Si significava in quelle costruzioni di rendere più strutturale il gettito negli anni successivi ed arrivare a completamento del periodo concessorio ad introiti fortemente superiori a quelli di cui si parla relativamente alle alle cifre che sono state poi impostate all’interno del decreto. Il decreto oltretutto interviene in maniera abbastanza pesante sui modelli distributivi che in questi anni si sono fatti avanti.
Il mercato si era raccolto intorno a poteri distributivi che prevedevano skin o prevedevano PVR, ora in questo decreto, e che erano e sono quelli che hanno consentito il consolidamento di alcune delle aziende di cui parlavo prima. Io credo che questo decreto cancelli un modello distributivo e ridimensioni fortemente quello dei cosiddetti punti vendita ricariche perché la limitazione a 100 € della possibilità di ricarica in contanti è una limitazione che spinge evidentemente direttamente verso lo svolgimento di alcune di queste operazioni in sede online da remoto.

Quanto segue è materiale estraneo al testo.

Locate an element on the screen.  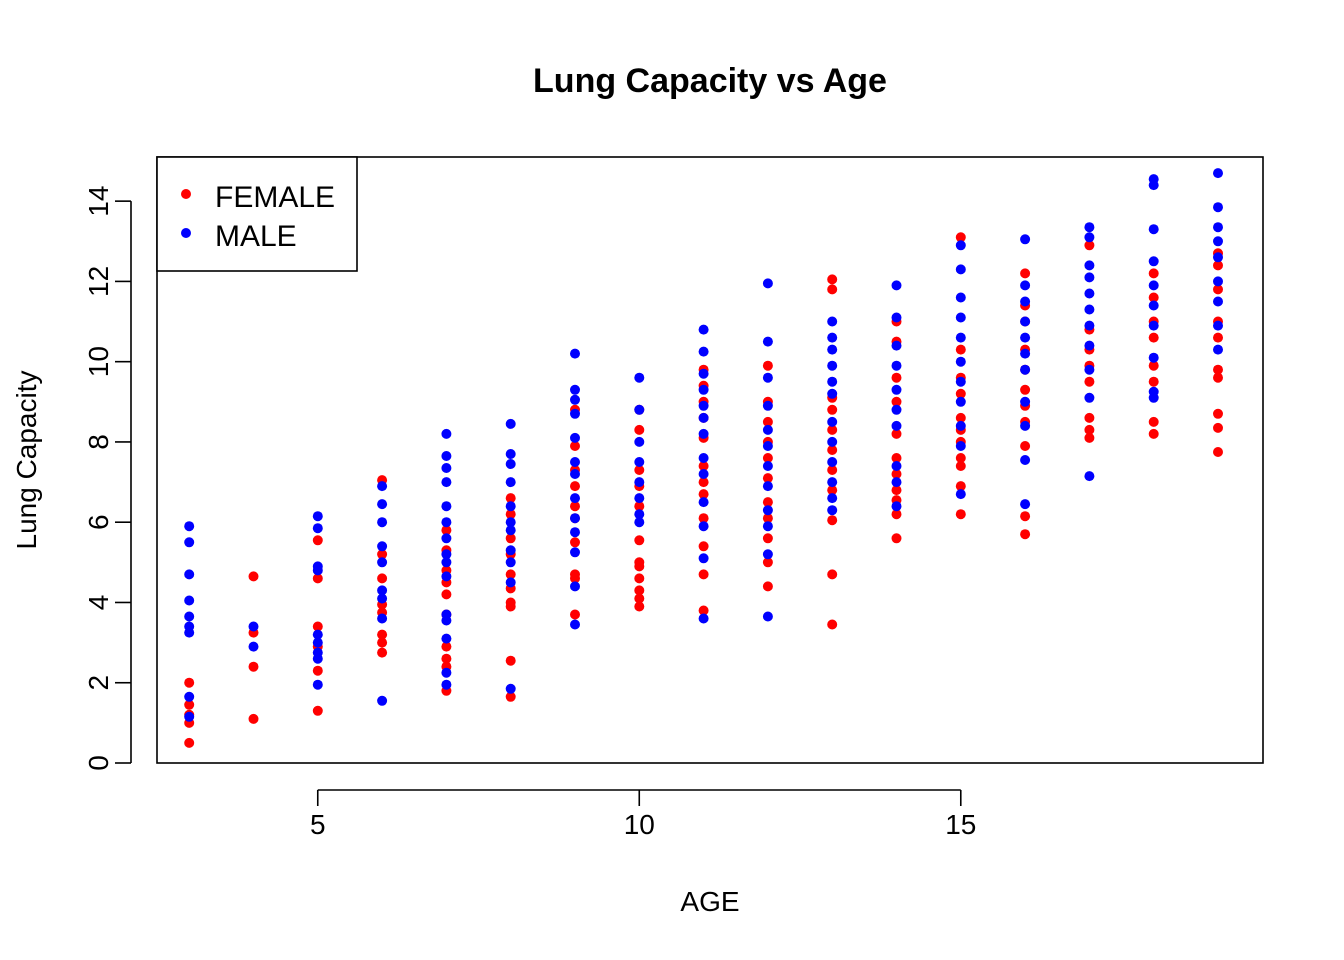
legend: FEMALE MALE is located at coordinates (257, 214).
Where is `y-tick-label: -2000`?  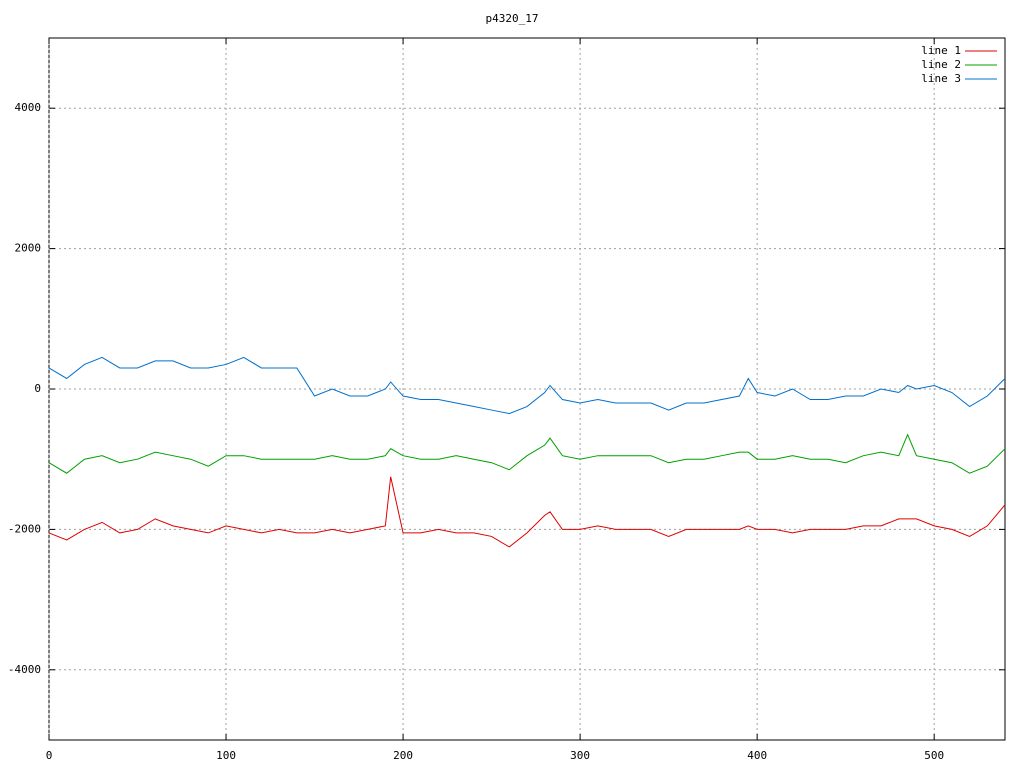 y-tick-label: -2000 is located at coordinates (24, 528).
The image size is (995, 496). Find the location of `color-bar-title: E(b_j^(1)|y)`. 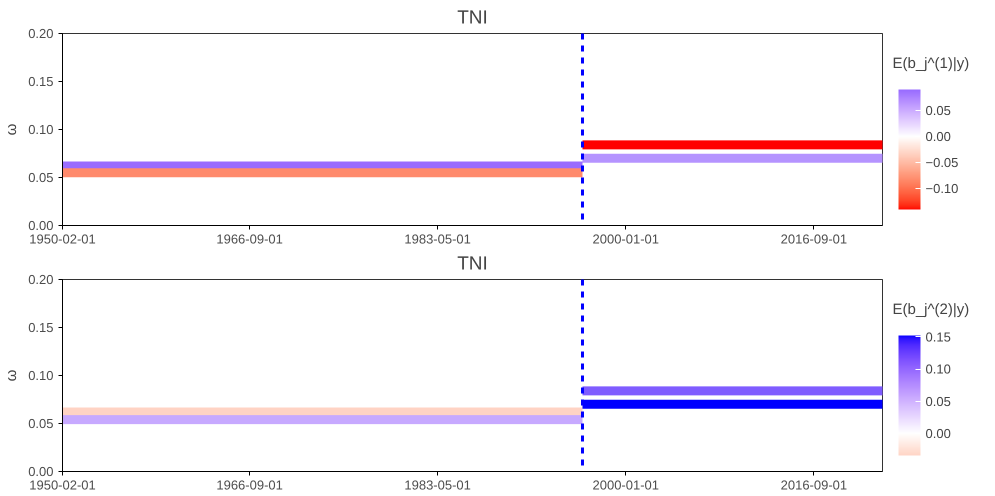

color-bar-title: E(b_j^(1)|y) is located at coordinates (931, 63).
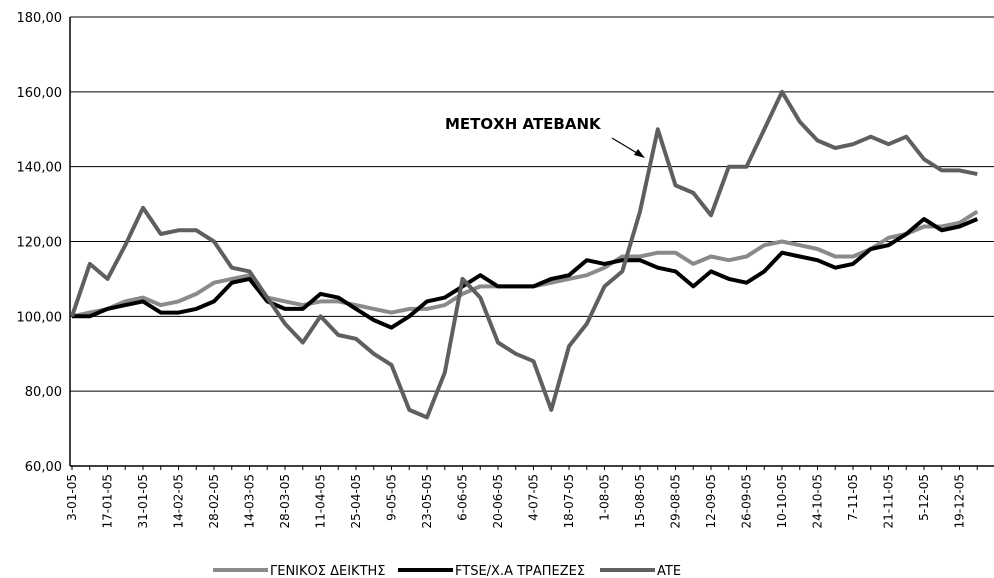 The width and height of the screenshot is (994, 578). Describe the element at coordinates (960, 501) in the screenshot. I see `x-tick-label: 19-12-05` at that location.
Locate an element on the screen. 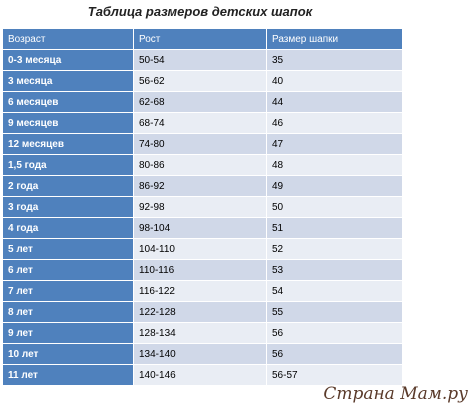 The height and width of the screenshot is (410, 474). table-row: 9 лет 128-134 56 is located at coordinates (202, 333).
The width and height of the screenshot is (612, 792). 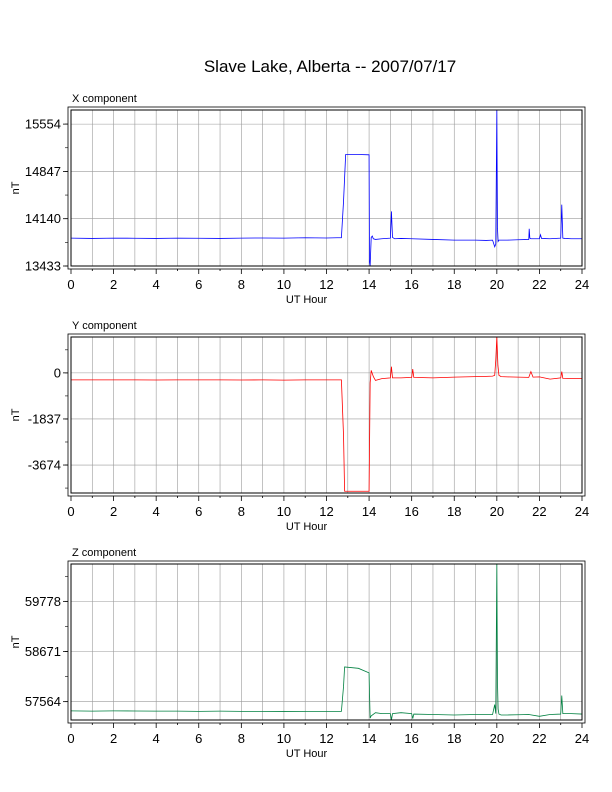 What do you see at coordinates (43, 124) in the screenshot?
I see `y-tick-label: 15554` at bounding box center [43, 124].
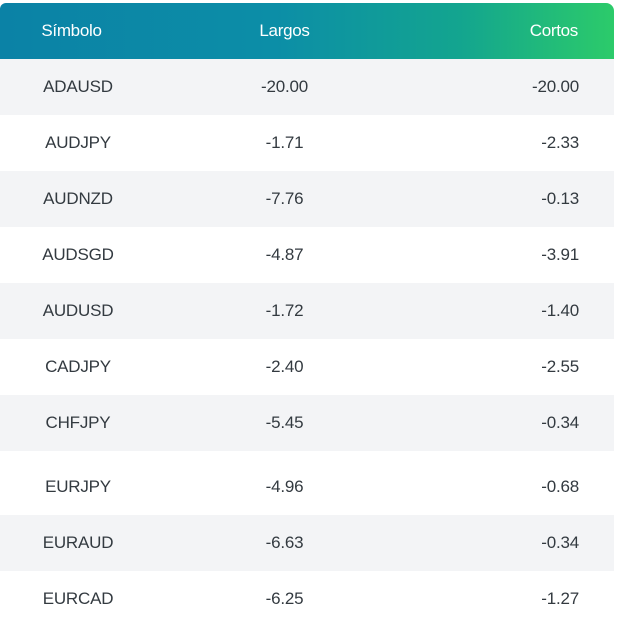 The width and height of the screenshot is (618, 627). I want to click on header-symbol: Símbolo, so click(72, 30).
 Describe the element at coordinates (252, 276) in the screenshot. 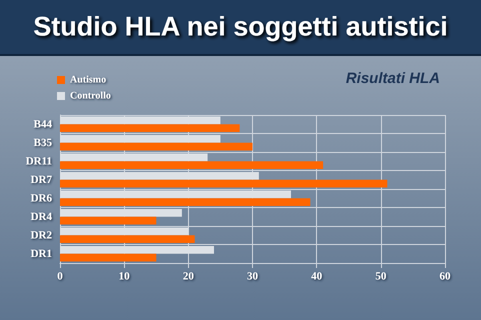

I see `x-tick-label: 30` at that location.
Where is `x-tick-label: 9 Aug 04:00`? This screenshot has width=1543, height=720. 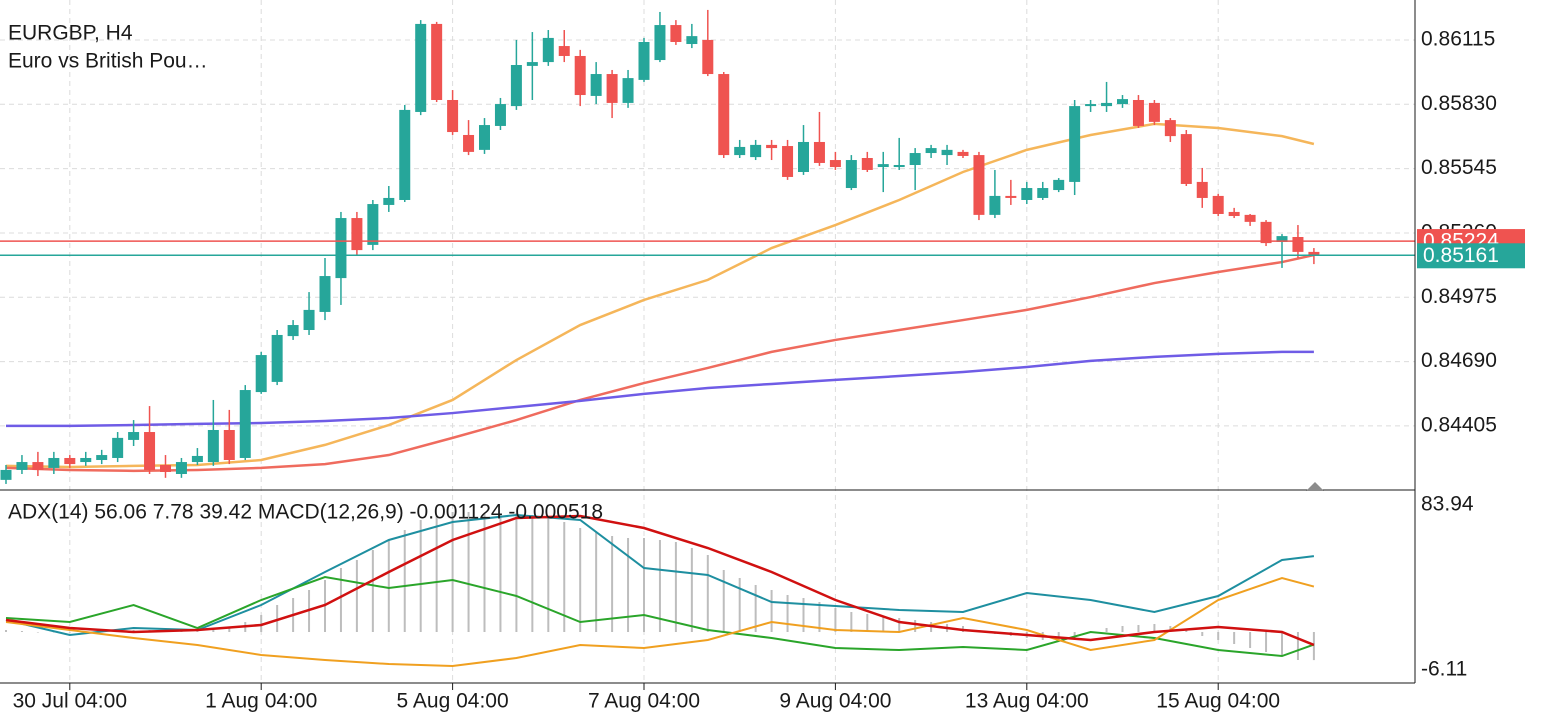
x-tick-label: 9 Aug 04:00 is located at coordinates (835, 702).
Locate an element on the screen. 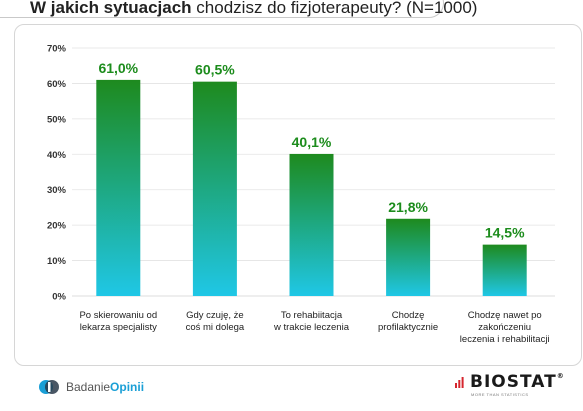  badanie-opinii-logo: BadanieOpinii is located at coordinates (91, 387).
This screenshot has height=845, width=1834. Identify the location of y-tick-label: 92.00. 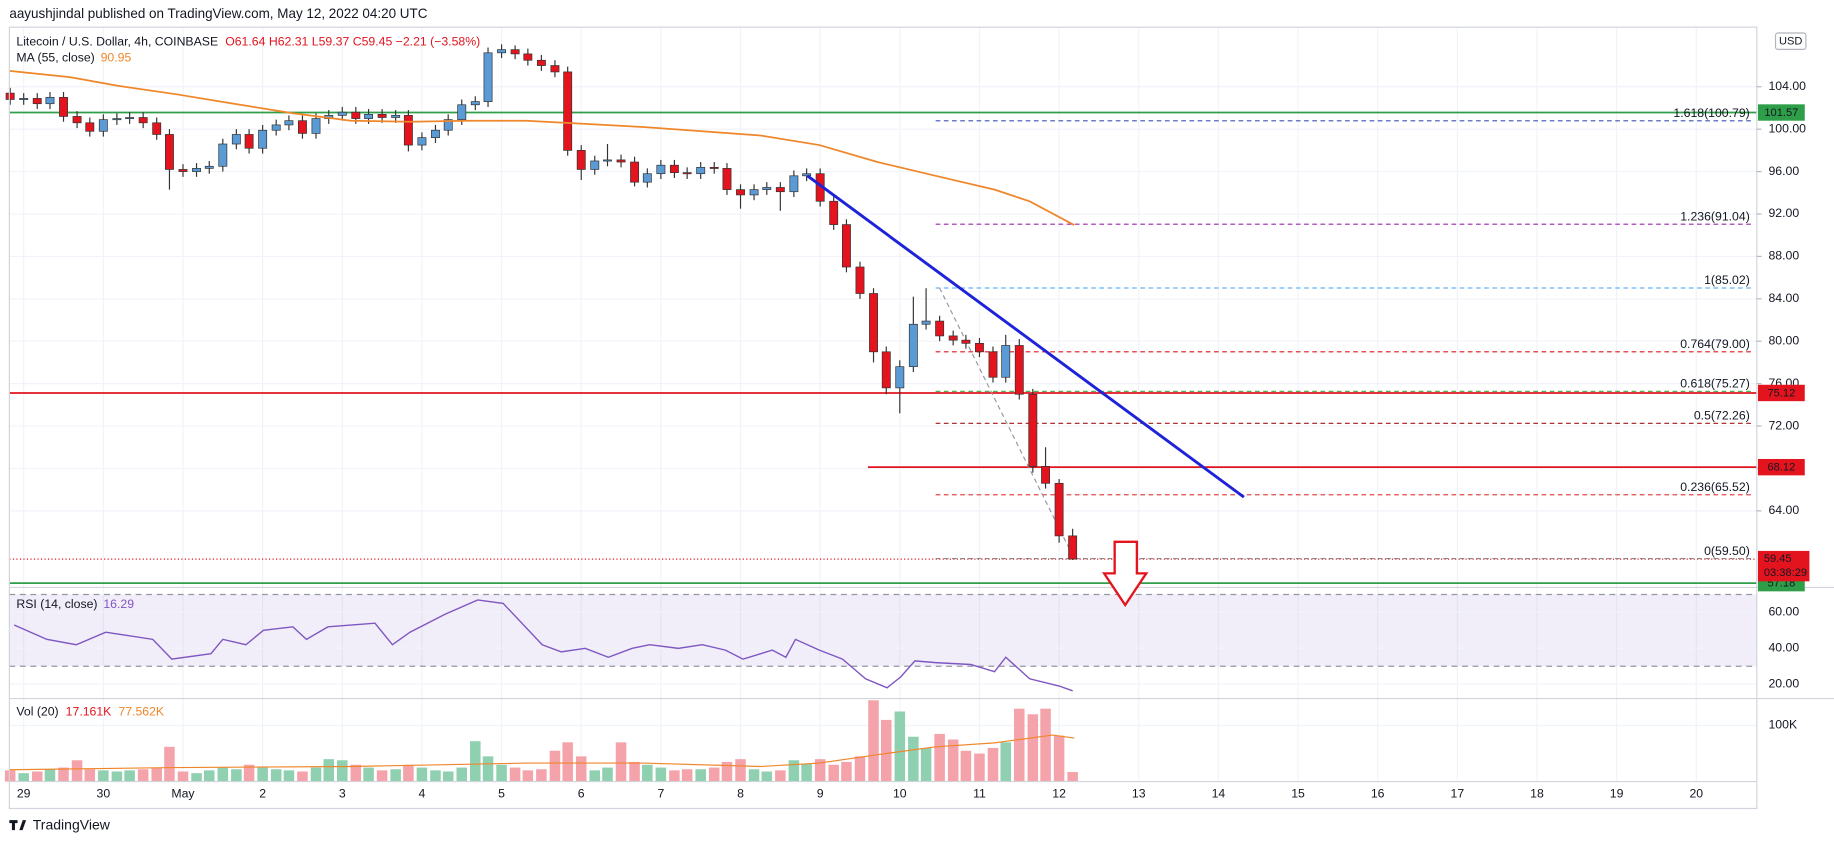
(1784, 213).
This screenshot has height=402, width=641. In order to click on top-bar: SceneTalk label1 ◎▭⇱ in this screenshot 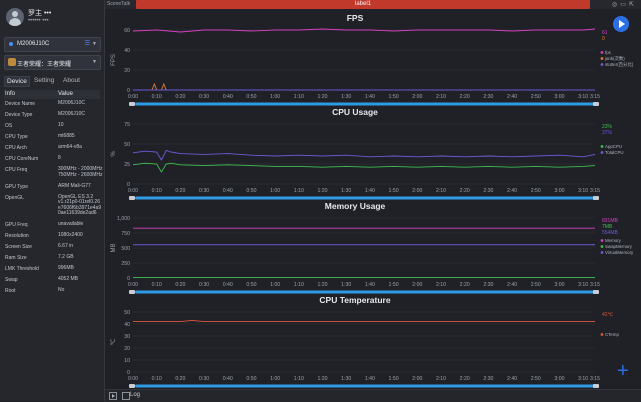, I will do `click(373, 4)`.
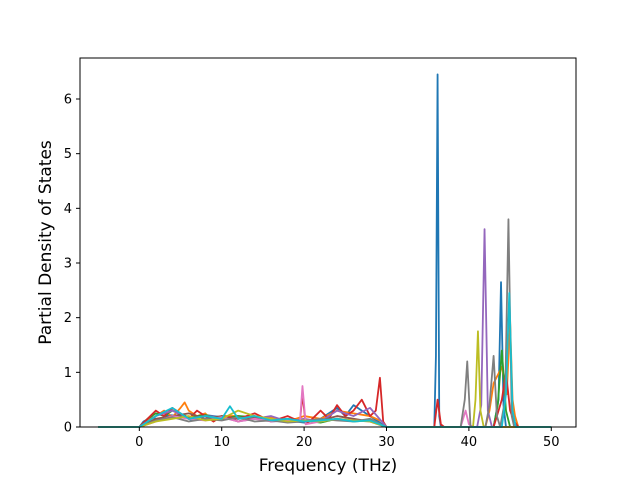 The width and height of the screenshot is (640, 480). I want to click on x-axis: 0 10 20 30 40 50, so click(348, 438).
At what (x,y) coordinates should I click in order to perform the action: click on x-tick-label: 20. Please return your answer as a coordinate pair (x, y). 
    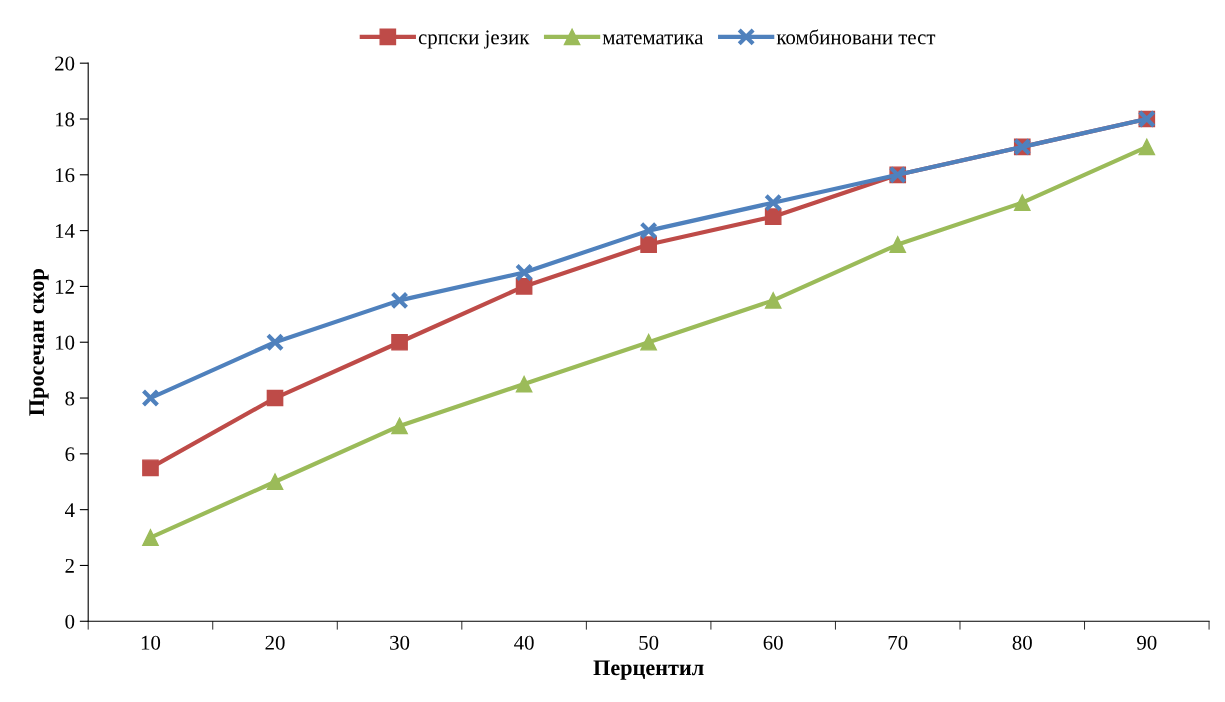
    Looking at the image, I should click on (275, 642).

Non voglio entrare nel merito perché richiederebbe troppo tempo se questa spinta verso l’online in relazione ai problemi di carattere sociale e sanitario sia più o meno favorevole, io la trovo meno favorevole, credo che rivedere anche questo aspetto sia un elemento quasi doveroso perché in un Paese peraltro nel quale recentemente l’utilizzo del contante è stato portato a 5.000 euro siamo di fronte a una contraddizione stridente. 101 € sono un pericolo nel settore del gioco, 5.000 € sono tranquillamente agibili in tutti gli altri settori. C’è qualcosa che non funziona all’interno di questo ragionamento”.